Shakira reveals family’s money woes have given her relentless drive to succeed
Recalling the “challenges” she faced growing up, Shakira has said they made her such a “driven person” she always feels like she has more to achieve in music.
Shakira’s family’s financial woes made her such a “driven person” she always feels like she has more to achieve in music.
The Colombian ‘Hips Don’t Lie’ singer, 47, was an only child from a middle-class background, but has previously spoken about how her family became “poor almost overnight” when she was seven in the wake of her dad William Chadid’s jewellery business crumbling.

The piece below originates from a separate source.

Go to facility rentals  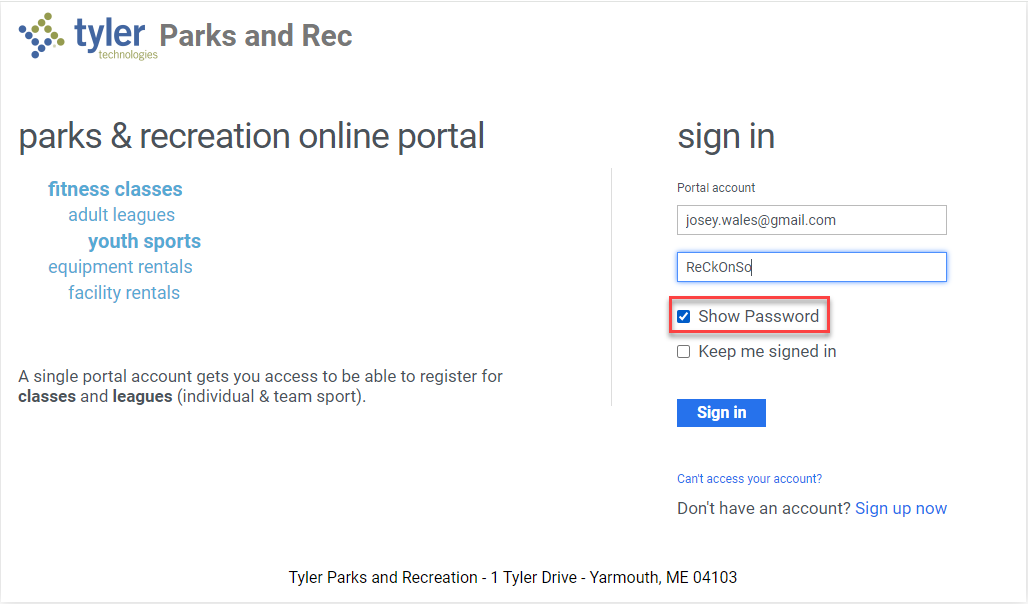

She has now told Marie Claire about how she now never feels satisfied enough with her career as a result of the trauma: “Maybe it’s a combination of the place where I was born, the way I was raised, the challenges I had to face growing up. It’s just made me a very driven person.
“l always have the drive for more. There’s never a time that I come off stage and don’t think there’s something I could have done better.
“I can never say no to a challenge. There are always new mountains to climb.”
Shakira was taken by her father after his business folded to a park where street children were living to show her they were still privileged.
Her Marie Claire profile says she saw many of them orphaned and barefoot, and made her determined to make money and give back to those less fortunate.
It added she is still dogged by a fear of not “providing” as a result.
Shakira has recently struggled with life as a single mum to her two sons Milan, 11, and Sasha, nine, who she had with her Spanish footballer partner Gerard Piqué, 37, before their painful split in 2022 after 12 years together.
But she says she always draws joy from the roar of her fans at her shows.
She added about having a conversation with her mother Nidia Torrado after one of her gigs about how she should always stay grateful: “Mom was almost in tears. She was very emotional. She said to me, ‘Remember, always be thankful to your fans.’
“One of the things mom always made very clear to me is my huge responsibility and duty as a public figure to other women, and people generally.”